Warum Reporterin und Literaturclub-Gast Margrit Sprecher nicht gerne Bücher verschenkt und ungern zuhause liest: Das verrät sie im Gespräch.
SRF: Gibt es so etwas wie Ihr liebstes Buch?
Margrit Sprecher: Da bin ich wie eine Mutter, die keines ihrer Kinder offen bevorzugen will. Während Jahrzehnten in die Hand genommen habe ich immer wieder – trotz stets neuer Gemütsverfassungen – die Werke von Tucholsky, Marieluise Scherer und Vladimir Nabokov. Die Tapetenmuster in Nabokovs Memoiren «Erinnerung sprich» könnte ich auswendig zeichnen.
Ihr bevorzugter Leseort?
Leider sind alle meine Stühle entweder unbequem oder schlecht beleuchtet, und im Bett schlafe ich gleich ein. Deshalb lese ich am liebsten im Zug.
Lesen Sie mehrere Bücher gleichzeitig oder eins nach dem andern?
Ich stürze mich gierig auf jedes neue Buch, das ins Haus kommt. Danach liegt es zuoberst auf dem Stoss ebenfalls angelesener Bücher, die ich alle unbedingt zu Ende lesen möchte.
Ein Buch, das Ihnen die Liebe zum Lesen eröffnet hat?
Mit acht Jahren war ich süchtig nach den Zürcher «Turnachkindern» von Ida Bindschedler. Ich lebte buchstäblich das ganze Jahr mit ihnen, verglich ihr Leben mit meinem und war wütend auf meine Familie, dass wir kein Sommerhaus am Zürichsee besassen und keinen so coolen Onkel wie den Onkel Hans.
Ein Buch, bei dem Sie laut lachen mussten?

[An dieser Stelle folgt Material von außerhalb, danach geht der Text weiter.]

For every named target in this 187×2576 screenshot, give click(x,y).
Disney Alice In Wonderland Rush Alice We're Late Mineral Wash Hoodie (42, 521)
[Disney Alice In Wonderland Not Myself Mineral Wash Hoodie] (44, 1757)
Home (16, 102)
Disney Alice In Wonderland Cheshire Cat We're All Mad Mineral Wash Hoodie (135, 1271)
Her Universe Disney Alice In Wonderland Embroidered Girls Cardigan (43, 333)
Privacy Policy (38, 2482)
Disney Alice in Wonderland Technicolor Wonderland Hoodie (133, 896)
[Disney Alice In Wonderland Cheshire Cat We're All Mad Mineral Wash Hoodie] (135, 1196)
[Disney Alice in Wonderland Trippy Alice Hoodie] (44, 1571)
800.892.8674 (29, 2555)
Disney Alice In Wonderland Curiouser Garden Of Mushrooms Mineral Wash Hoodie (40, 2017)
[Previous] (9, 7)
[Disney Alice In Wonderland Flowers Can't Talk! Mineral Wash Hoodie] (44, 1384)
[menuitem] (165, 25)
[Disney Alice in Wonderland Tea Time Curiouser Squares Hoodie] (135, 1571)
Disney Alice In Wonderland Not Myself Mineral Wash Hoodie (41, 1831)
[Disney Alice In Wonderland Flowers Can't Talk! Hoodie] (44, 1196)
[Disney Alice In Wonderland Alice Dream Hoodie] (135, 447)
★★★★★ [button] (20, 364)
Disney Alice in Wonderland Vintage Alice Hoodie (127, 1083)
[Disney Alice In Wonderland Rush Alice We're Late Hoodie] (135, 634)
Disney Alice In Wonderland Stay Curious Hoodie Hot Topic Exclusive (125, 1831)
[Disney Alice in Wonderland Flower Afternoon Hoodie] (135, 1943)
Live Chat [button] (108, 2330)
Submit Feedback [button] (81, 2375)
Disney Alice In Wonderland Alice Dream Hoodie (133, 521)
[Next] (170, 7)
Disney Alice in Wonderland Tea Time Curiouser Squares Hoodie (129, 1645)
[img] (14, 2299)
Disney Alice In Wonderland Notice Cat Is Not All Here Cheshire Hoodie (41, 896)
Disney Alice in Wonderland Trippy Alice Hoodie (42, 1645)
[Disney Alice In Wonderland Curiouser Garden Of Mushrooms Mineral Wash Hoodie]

Ich lache lieber laut im Film. Beim Lesen ziehe ich die subtil hinterhältige Ironie eines Somerset Maugham oder Mark Twain vor.
Eine Leseleiche, ein Buch, das Sie einfach niemals beenden?
Was heisst Leseleiche – Leichenberge! Es türmen sich bei mir vor allem die Bücher, die ich auf Empfehlung des sogenannten Hochfeuilletons gekauft habe. Beginn ich dann zu lesen, habe ich das Gefühl, ein ganz anderes Buch gekauft zu haben.
Ein Buch, das Ihr Leben als Reporterin beeinflusst hat?
Truman Capotes «Kaltblütig». Die Frage der Todesstrafe beschäftigte mich derart, dass ich mehrere Monate in Huntsville, der texanischen Hinrichtungshauptstadt, recherchierte. Dort sprach ich mit zum Tode Verurteilten, ihren Familien, Seelsorgern, Gefängnisangestellten und Vollstreckern und beschrieb das Leben und Sterben im Todestrakt. Es dauerte zehn Jahre, bis ich mich endlich wieder neuen Themen zuwandte.
Ein Buch, das Sie Kindern gern vorlesen?
Die Mumin-Bücher von Tove Jansson. Da muss ich freilich präzisieren: Vorlesen geschieht selten. Die meisten Kinder verziehen sich ja gleich mit ihrem vorsorglich mitgebrachten Laptop in eine Ecke.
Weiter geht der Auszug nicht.